The first step for many businesses is to conduct a business impact analysis (BIA). Detailed instruction on conducting a BIA is outside the scope of this post, but the point is to:
1) Identify potential events that could negatively impact normal business operations,
2) Calculate the likelihood that each event may occur, and
3) Quantify the impact that the event could have on your business.
For example, if your data centre is near a body of water on low lying land, a flood is a possible event; its likelihood is high (during winter); and your business could be negatively impacted in a big way if downtime is significant. There are a wide variety of threats to any business ranging from natural disasters to security breaches to random accidents—a leaky pipe can have the same impact as a flood if it’s directly above a critical server.

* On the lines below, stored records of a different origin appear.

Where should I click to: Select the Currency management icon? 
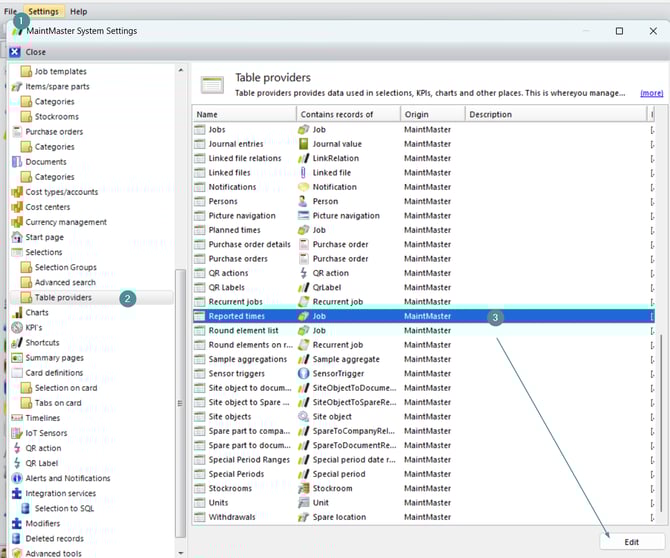click(16, 222)
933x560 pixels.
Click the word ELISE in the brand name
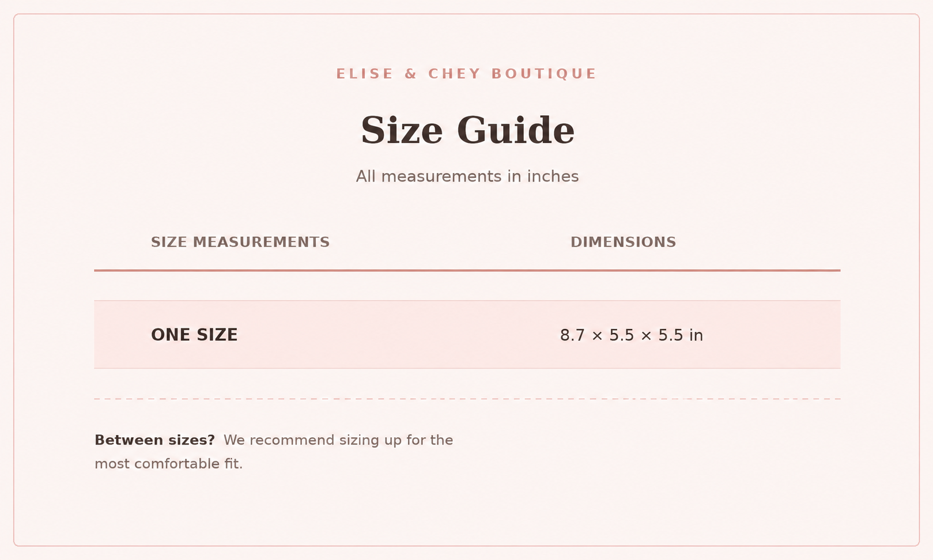(364, 74)
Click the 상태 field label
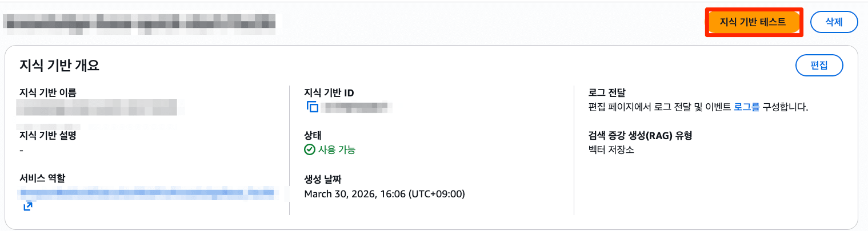 (x=313, y=135)
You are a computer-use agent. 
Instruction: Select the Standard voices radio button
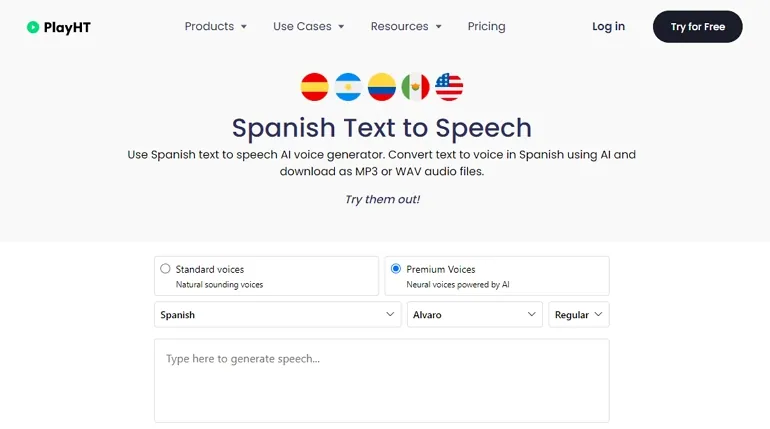(x=165, y=268)
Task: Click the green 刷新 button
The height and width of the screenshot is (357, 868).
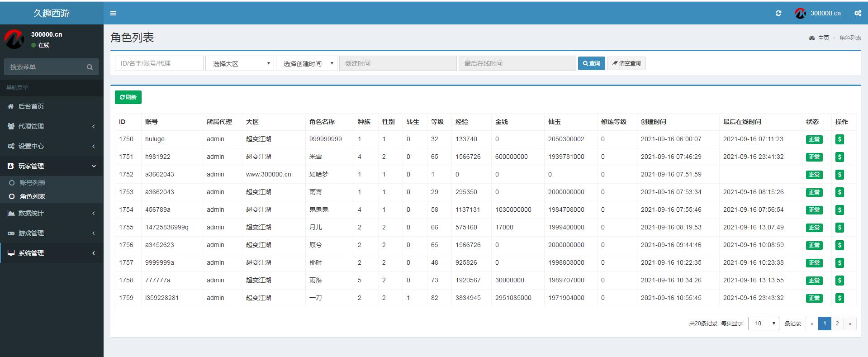Action: (128, 97)
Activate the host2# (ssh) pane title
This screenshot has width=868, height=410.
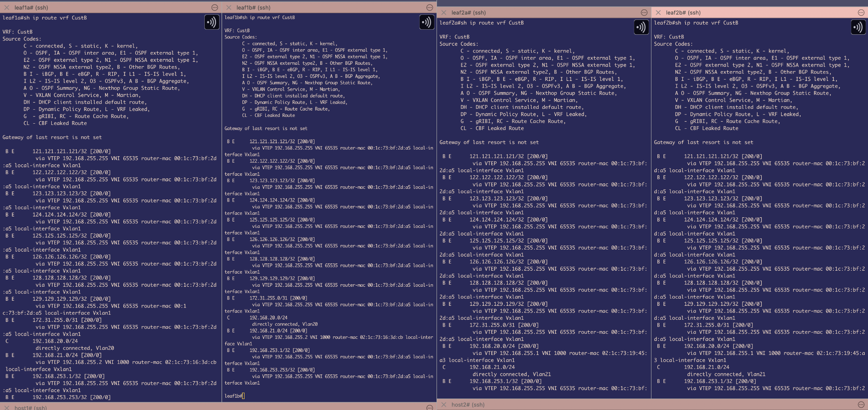467,404
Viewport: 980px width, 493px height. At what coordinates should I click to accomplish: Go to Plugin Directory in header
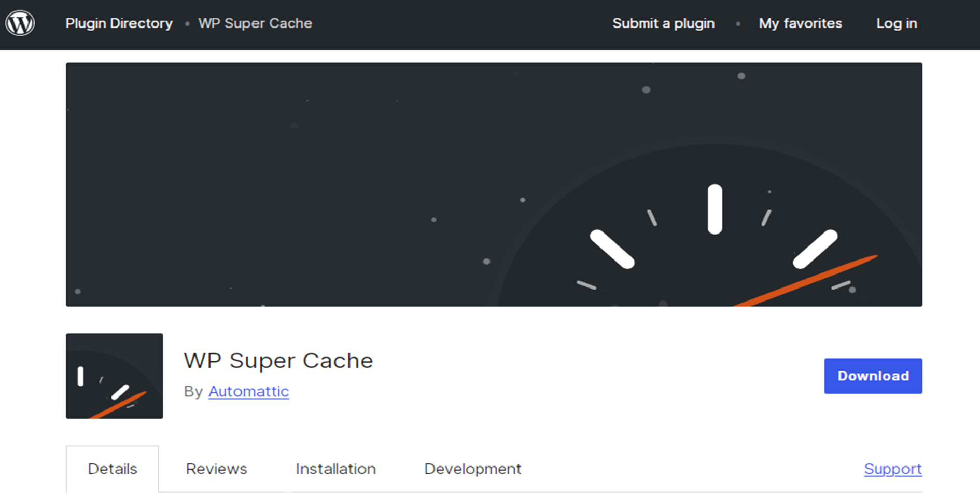pos(119,23)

Once you have that stuff sorted, you can move on to crafting specific plans for risk mitigation, disaster response and continuity of operations. In this post, you will learn four distinct but interconnected business continuity planning essentials.
1. Ensure employee well-being
Communication during and following an emergency presents a variety of challenges. So, crafting an employee safety and communication plan that works is absolutely essential. The specifics will vary widely from company to company, but your emergency safety and communication plan must address the following:
i) How the company will ensure employees are safe during a disaster event; and
ii) How it will communicate essential information to employees following the event.
The first part will depend heavily on the nature and location of your business. Safety planning for a large manufacturing facility will obviously be very different than for a small estate agents’ office, for example. Because of this, it’s very difficult to provide specific best practices for this part of your BC/DR plan. However, the key is to match your safety plan to the specific needs of your organisation.
For the second part, you will need to first gather a variety of information and make sure that it is well documented, easily accessible and stored in a number of secure locations. This should include up-to-date employee contact information (email, mobile and home phone numbers, emergency contact information, etc.). It should also include a methodology for contacting employees.
Obviously, email is the easiest way to reach a large group of employees, but if your company’s email server is down, you are out of luck. Some businesses employ redundant Exchange servers or cloud-based services to ensure email access. Of course, if you are without Internet access entirely, you’ll need an alternative.
A call tree, sometimes referred to a phone tree, call list, phone chain or text chain, is another popular method for distributing important information to employees during and following an event. Here’s how it works. A predetermined employee initiates the call chain with a call to the next person on the chain. That employee contacts the next person on the list and the chain continues until everyone on the call tree has been reached. Other companies may automate emergency calls with purpose-built communications software/services.
Regardless of the methods you use to distribute information to your employees, your emergency communications plan should provide enough detail that it can be carried out if the plan’s creator is not available following the event (e.g. due to injury or impassable roads). Your plan should also be flexible enough to accommodate for a variety of potential emergency situations. The response to a fire in your facility during working hours will be very different from communications following the widespread distribution of a defective product, for example. Emergency communications should be brief and as accurate as possible. Depending on the structure of your organisation, you may want to keep managers updated, allowing them to pass on information to direct reports on a “need-to-know” basis. Again, the specifics of your business will dictate the correct approach.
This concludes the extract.